Leurs pères ont tous joué un rôle dans le processus qui a débouché, le 22 novembre 1943, sur l’indépendance du Liban, dont nous célébrons le 60e anniversaire, ou le 60e souvenir, selon les perspectives : Béchara el-Khoury, Riad el-Solh, Camille Chamoun, Pierre Gemayel, l’émir Magid Arslane, Abdelhamid Karamé, Sabri Hamadé, Saëb Salam, Adel Osseirane et Hamid Frangié (nous n’avons pas pu joindre le ministre Talal Arslane et l’ancien Premier ministre Omar Karamé). La plupart d’entre eux ont assumé des fonctions dans la chose publique, certains ont même accédé aux plus hauts postes de l’État libanais. D’autres y sont encore, quand ils n’ont pas rejoint les rangs de l’opposition et milité pour un autre Liban, différent de l’actuel, et qui serait dans l’esprit du pacte national de 1943. À toutes ces personnalités, L’Orient-Le Jour a posé la même question : Que signifie pour vous l’indépendance, soixante ans après son avènement, où en est-elle, et qu’aurait dit votre père sur la situation actuelle s’il était encore vivant ?
Michel HAJJI GEORGIOU

Amine Pierre Gemayel
« Pour moi, l’indépendance est un défi de tous les jours. Elle n’est pas seulement une lutte pour préserver ou restaurer la souveraineté. Il faut la construire chaque jour. De toute manière, la souveraineté est une notion très relative à l’heure actuelle, et c’est pourquoi il faut la grignoter par petits morceaux. Il faut également renouveler la foi en l’indépendance, continuer à la construire avec la même détermination et la préserver. Si mon père était là, il aurait réagi de la même manière. Il était un battant, un lutteur. Il a mené des combats en 1943, 1968 et 1975. Pour lui, l’indépendance était un apprentissage de chaque jour, une lutte de chaque jour, une résistance quotidienne. »

Ali Sabri Hamadé
« L’indépendance est, pour moi, source de deuil et d’infamie. Le deuil est relatif au projet d’État né du pacte de 1943, même s’il n’était pas exemplaire. Ce pacte s’est transformé en bien moins qu’un projet de ferme. Et encore : au moins, les fermes ont des propriétaires. Le moins que l’on puisse dire, c’est que l’État n’applique pas la loi. Quant à l’infamie, nous en sommes tous responsables. Tous les Libanais sont responsables du fait que les choses en soient là. Des hommes d’État comme Sabri Hamadé nous manquent. Ils auraient su préserver ce pays avec sagesse. Ils auraient des sages qui ont fait taire leur égoïsme dans l’intérêt du pays. »

Samir Hamid Frangié

« L’indépendance ? Le Liban n’est pas souverain. Le peuple libanais n’est pas libre de choisir ses représentants et d’exercer sa souveraineté nationale. L’indépendance, dans le cas libanais, est la résultante de deux compromis : l’un est interne et l’autre externe. Le compromis interne existe potentiellement. Quant au compromis externe, il n’existe pas. L’opposition a proposé un compromis historique avec la Syrie. Non seulement cette dernière l’a refusé, mais elle empêche l’émergence du compromis qui existe réellement sur la scène interne. S’il était vivant, mon père serait entré dans une grande colère. »

*****

CONSIGNE = Écrivez la suite de l'extrait sur les soixante ans de l'indépendance du Liban, en reprenant juste après sa dernière phrase.

DONNÉES FOURNIES =
*****

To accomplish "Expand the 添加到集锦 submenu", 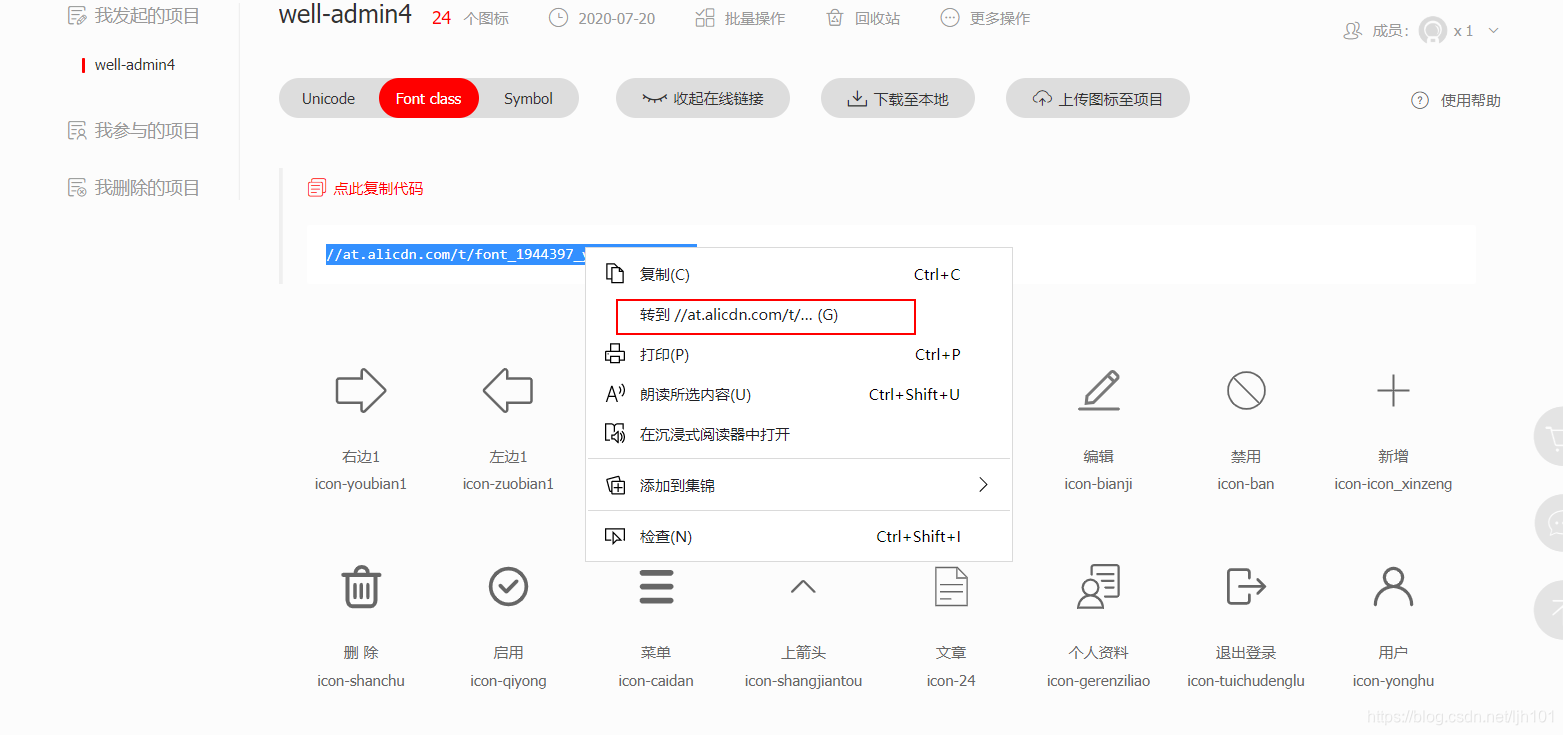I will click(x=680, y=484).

*****

RÉPONSE =
Dory Camille Chamoun
« Soixante ans d’indépendance ? Ce n’est pas vrai. Cela fait une vingtaine d’années qu’on ne l’a plus. Nous sommes un pays qui, sur le papier, est censé être libre, mais, dans la réalité, il n’en est rien. Quand on voit comment la Syrie tire les ficelles du pouvoir... Toute décision importante est prise à Damas. Je ne vois vraiment pas comment on peut parler d’indépendance. J’ai souvent dit à ceux qui fleurissent chaque année les tombes des hommes de l’indépendance, lorsqu’ils me demandaient de les accompagner : “Je ne monte pas avec vous, mon père pourrait se lever de sa tombe et me donner une raclée” ».

Tammam Saëb Salam

« L’indépendance est une réalisation historique dans la marche du peuple libanais. Elle a fait l’unité et la force du Liban. Elle constitue toujours un exemple, soixante ans après. J’espère que le Liban continuera à exister, toutes confessions et communautés confondues, dans l’optique de cette indépendance. Je souhaite au Liban de poursuivre dans l’esprit du pacte et dans le développement, malgré les condition difficiles tant sur le plan interne qu’externe. Le Liban a été édifié sur les bases de tous les Libanais. Certains leaders ont joué un rôle particulier dans cette édification. C’est de ce type de leaders, comme Saëb bey, et de ce type de sacrifices que nous avons besoin aujourd’hui. C’est grâce à eux que l’on restaurera le cours normal des choses, pour construire l’État et renforcer la cohésion nationale pour immuniser davantage le Liban. »

Riad el-Assaad (petit-fils de Riad el-Solh)

« Si Riad el-Solh était encore vivant, il aurait versé une larme. Non par sur les 10 452 km2 ou sur le drapeau libanais, mais sur le fait que le Liban a perdu son rôle sur le plan de la liberté et de la dignité. Par ailleurs, il aurait été rassuré de savoir qu’on a beau essayer de détruire ce pays, il continue quand même à vivre. Riad el-Solh voulait un Liban fort, stable, souverain, indépendant et libre. Mais nous avons perdu la spécificité qui en faisait un pôle dans la région : le message de coexistence. Nous l’avons nous-mêmes saboté. L’indépendance, c’est la souveraineté de la nation et de l’individu. Or le citoyen et la nation disposent d’une souveraineté tronquée. Cela m’encourage à lutter davantage. L’indépendance à laquelle j’aspire, je l’aurai. »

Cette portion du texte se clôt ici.